Las controversias sobre inteligencia artificial (IA) explotaron con la aparición de recursos tecnológicos que prometen resolver trabajos con menor esfuerzo y mayor velocidad.
No obstante, el término no es nuevo. El uso de GPS se remonta a la década de 1970, mientras que CRISPR (siglas en inglés de “repeticiones palindrómicas cortas agrupadas regularmente interespaciadas”) es una tecnología desarrollada en los 1980. (CRISPR permitir editar y corregir el genoma de cualquier célula abriendo la posibilidad de abordar enfermedades hasta ahora incurables).
Los principales interrogantes acerca del impacto de la IA durante la infancia se vinculan con la educación y la adquisición de habilidades. Al asomarse a distintas herramientas tecnológicas desde edad tan temprana, chicos y chicas no han tenido tiempo de desarrollar las bases de la inteligencia humana que les permitan discriminar contenidos.
La acelerada velocidad y la brusca escala de cambios alcanzadas por la tecnología parecen superar cualquier adaptación humana, confirmando la aseveración del físico Albert Bartlett, quien, previsor, advertía: “El mayor defecto de la raza humana es la incapacidad de comprender la función exponencial”.
IA, según quién opine
Desde la industria, se afirma que “el principal beneficio de la IA para las infancias es habilitar un derecho humano fundamental: el acceso a la información”. La opinión es altamente cuestionable cuando escasean otros derechos básicos; o cuando falta definir con claridad a qué edades y con qué criterios los chicos podrían acceder a la información.
+ + +
## Qué hay que hacer:
Copia sin cambios el fragmento del texto sobre la inteligencia artificial que empieza con las palabras "No obstante, el" y termina con "hasta ahora incurables).".

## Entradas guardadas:
+ + +
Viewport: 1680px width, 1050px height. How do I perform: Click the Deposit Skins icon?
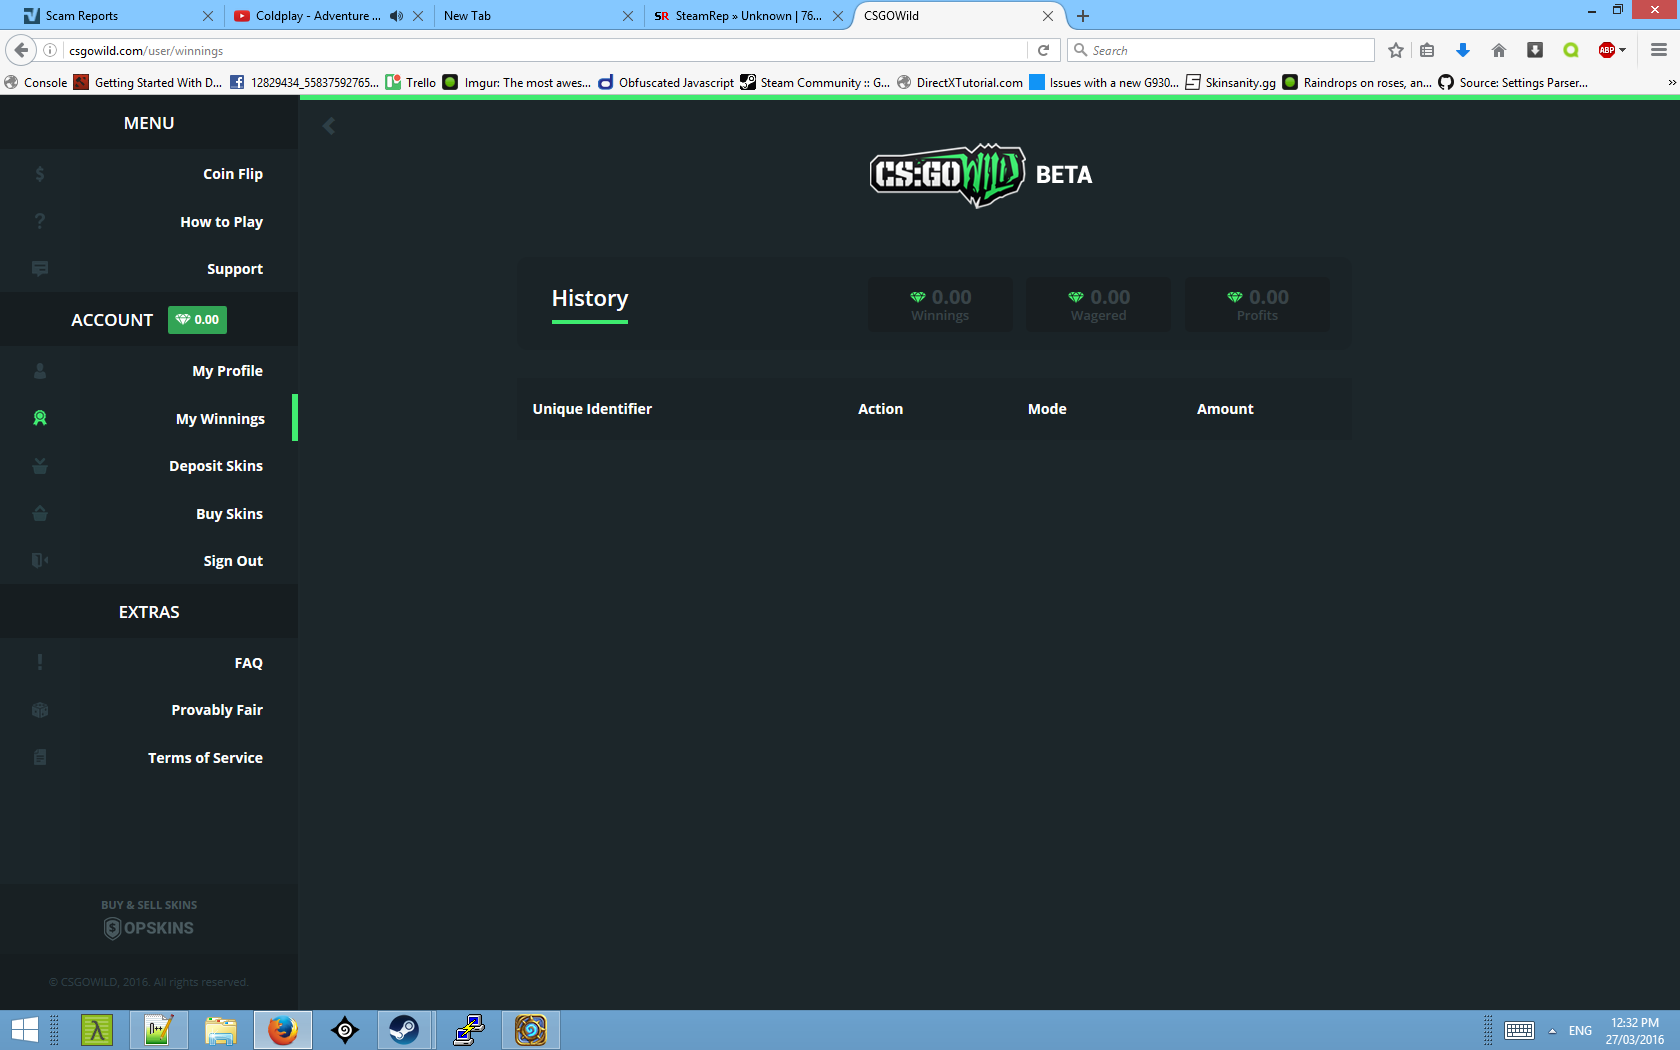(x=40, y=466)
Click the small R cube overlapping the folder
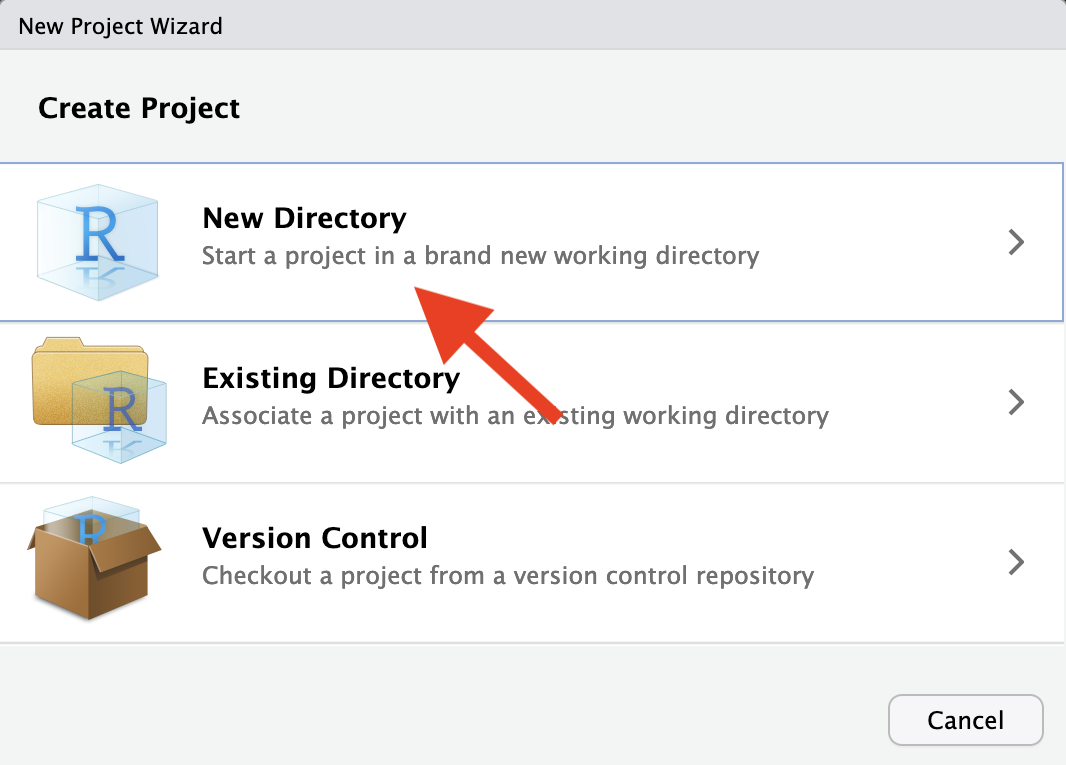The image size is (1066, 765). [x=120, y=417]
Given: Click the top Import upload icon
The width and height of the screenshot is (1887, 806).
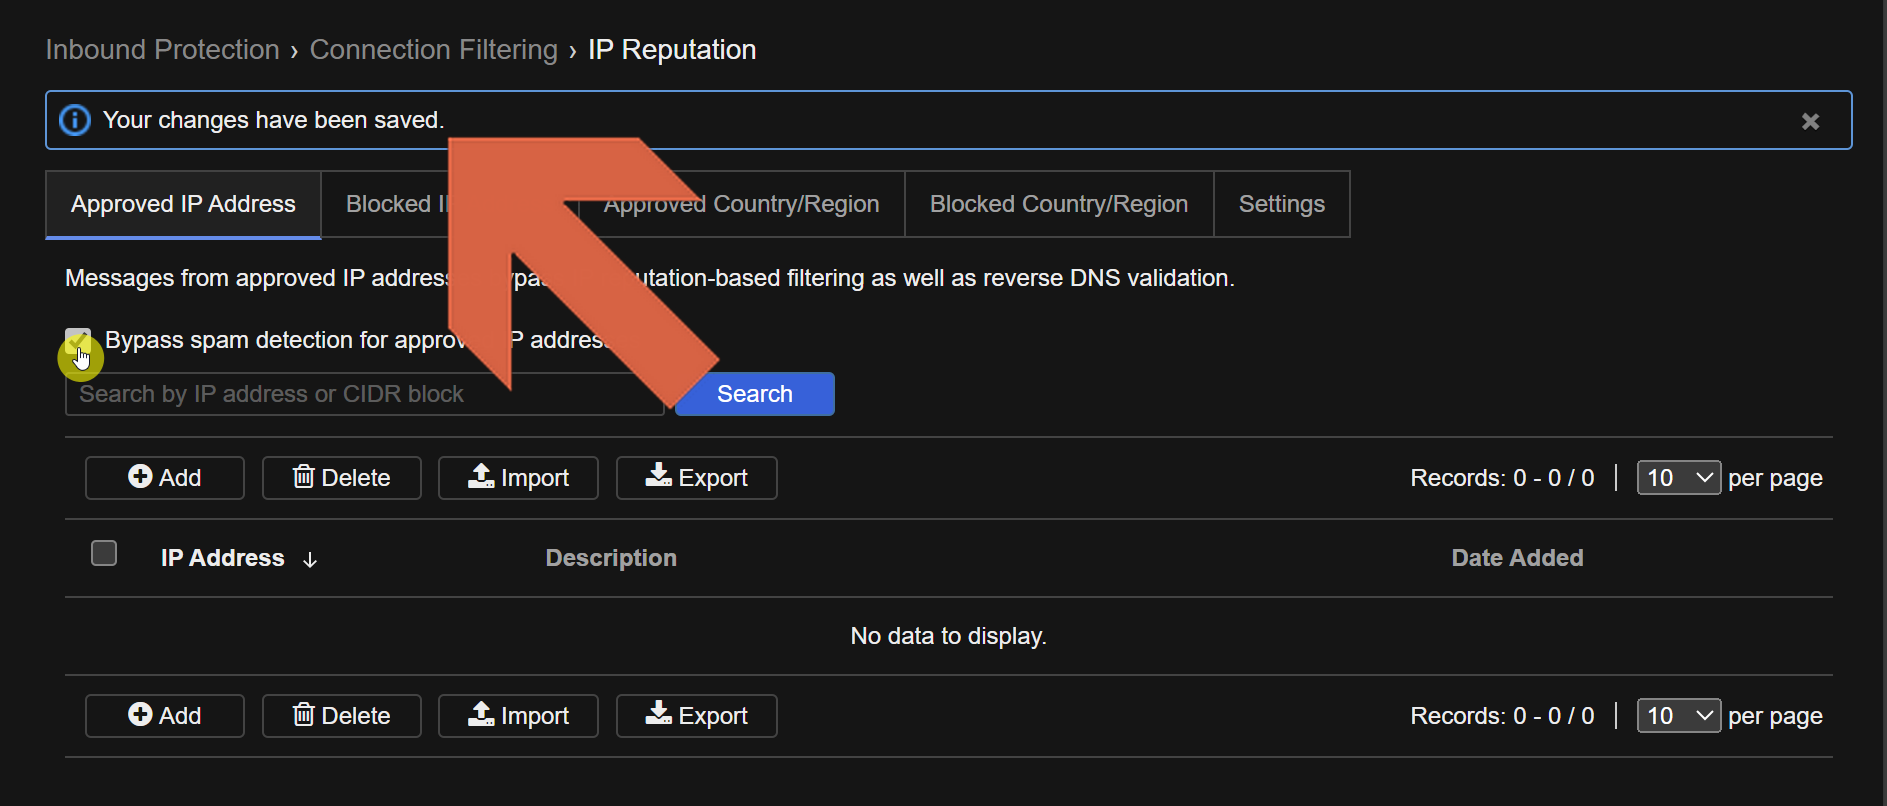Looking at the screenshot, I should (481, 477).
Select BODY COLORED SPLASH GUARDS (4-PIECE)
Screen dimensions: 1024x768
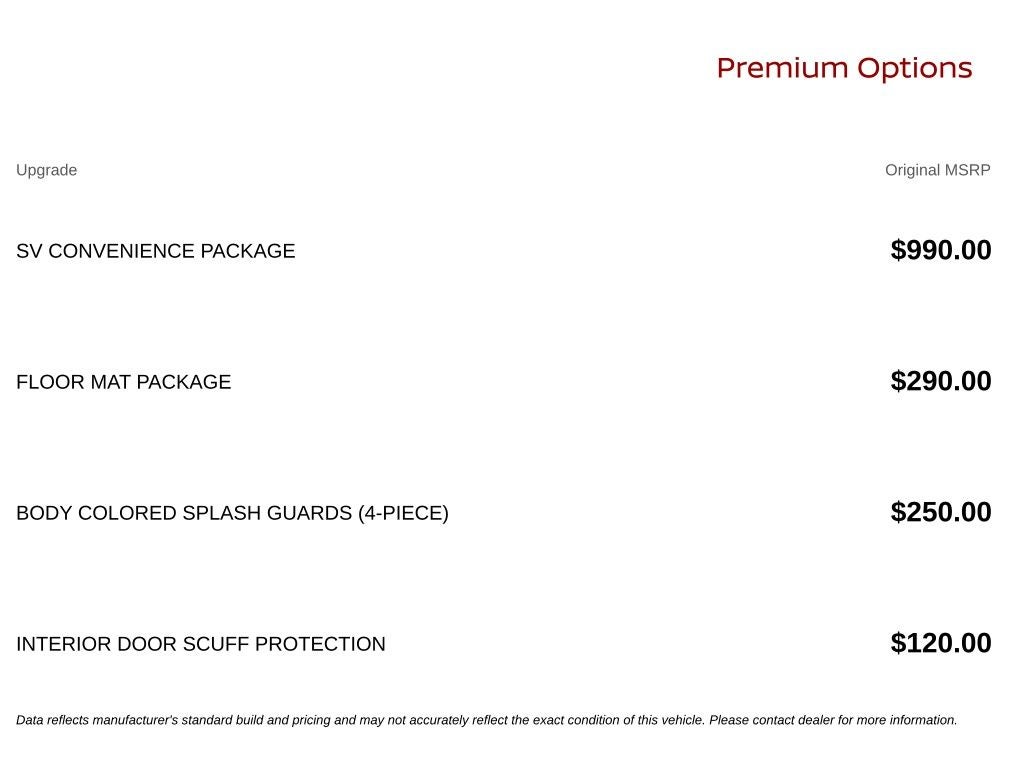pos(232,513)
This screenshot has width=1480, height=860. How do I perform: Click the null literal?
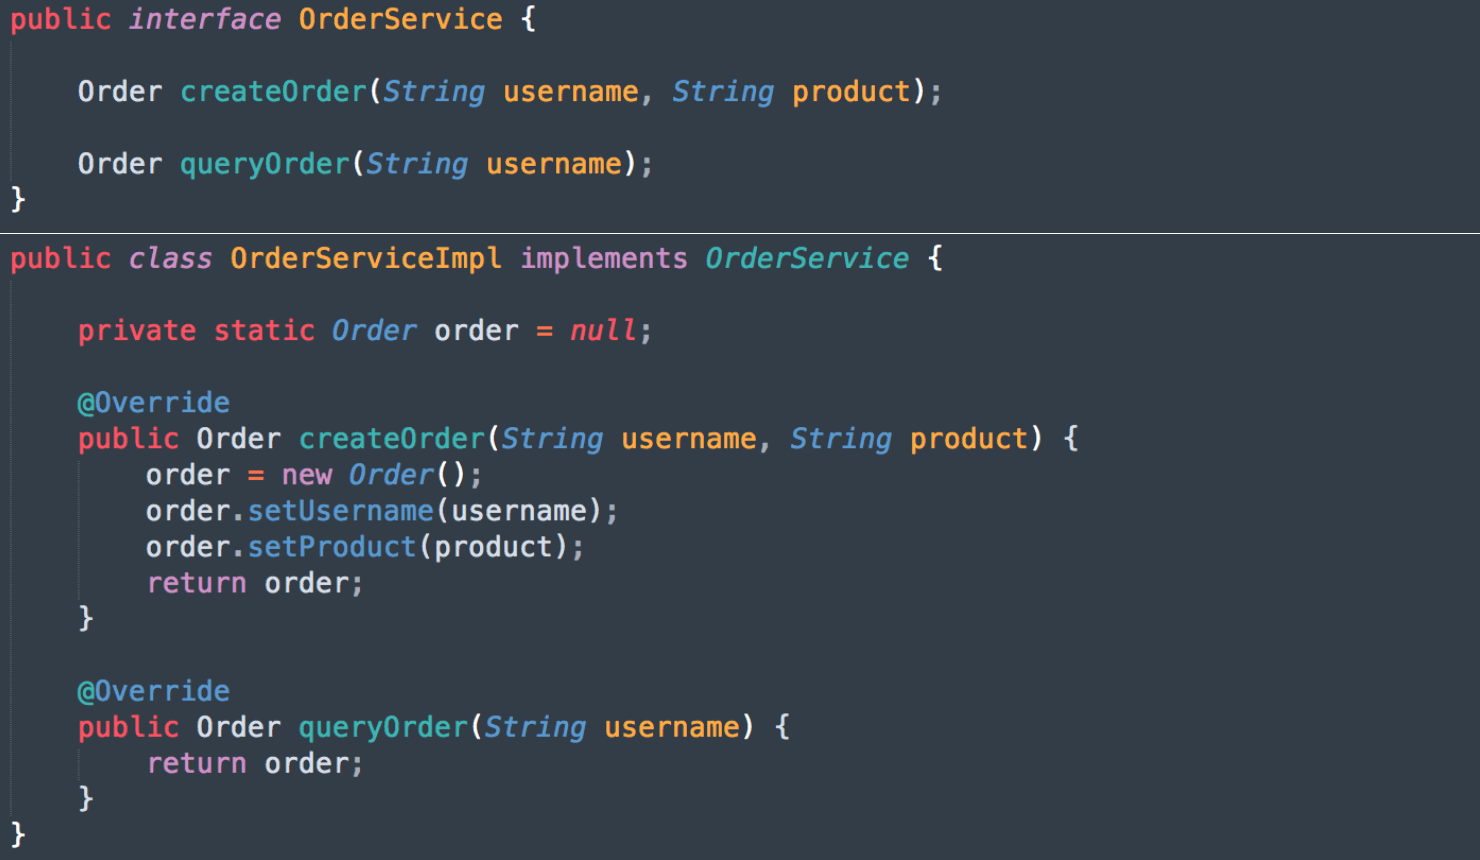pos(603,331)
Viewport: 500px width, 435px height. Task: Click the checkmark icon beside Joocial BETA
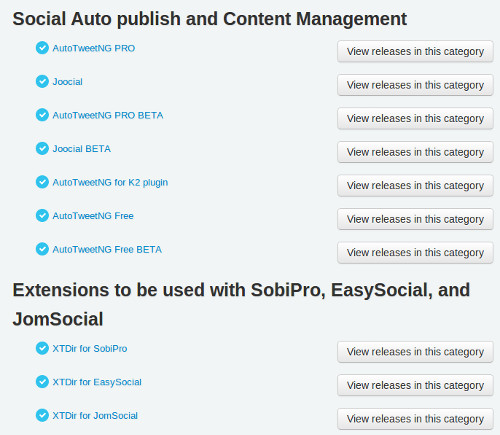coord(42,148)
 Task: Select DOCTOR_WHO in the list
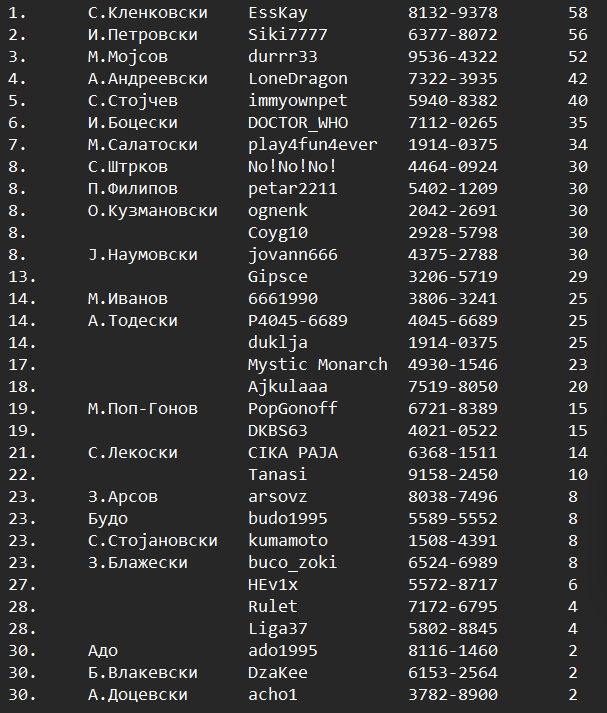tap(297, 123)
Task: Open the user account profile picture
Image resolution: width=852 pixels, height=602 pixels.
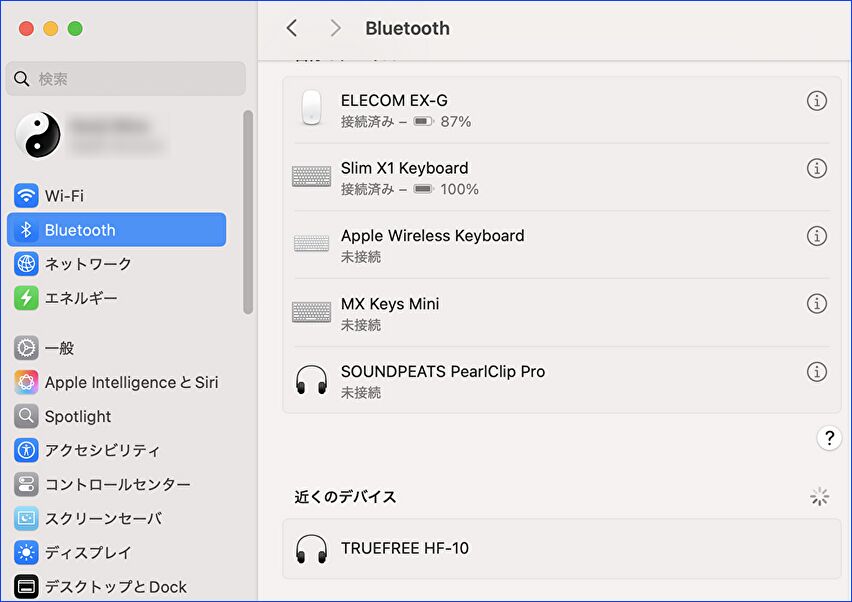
+ + +
## Resultado:
No obstante, el término no es nuevo. El uso de GPS se remonta a la década de 1970, mientras que CRISPR (siglas en inglés de “repeticiones palindrómicas cortas agrupadas regularmente interespaciadas”) es una tecnología desarrollada en los 1980. (CRISPR permitir editar y corregir el genoma de cualquier célula abriendo la posibilidad de abordar enfermedades hasta ahora incurables).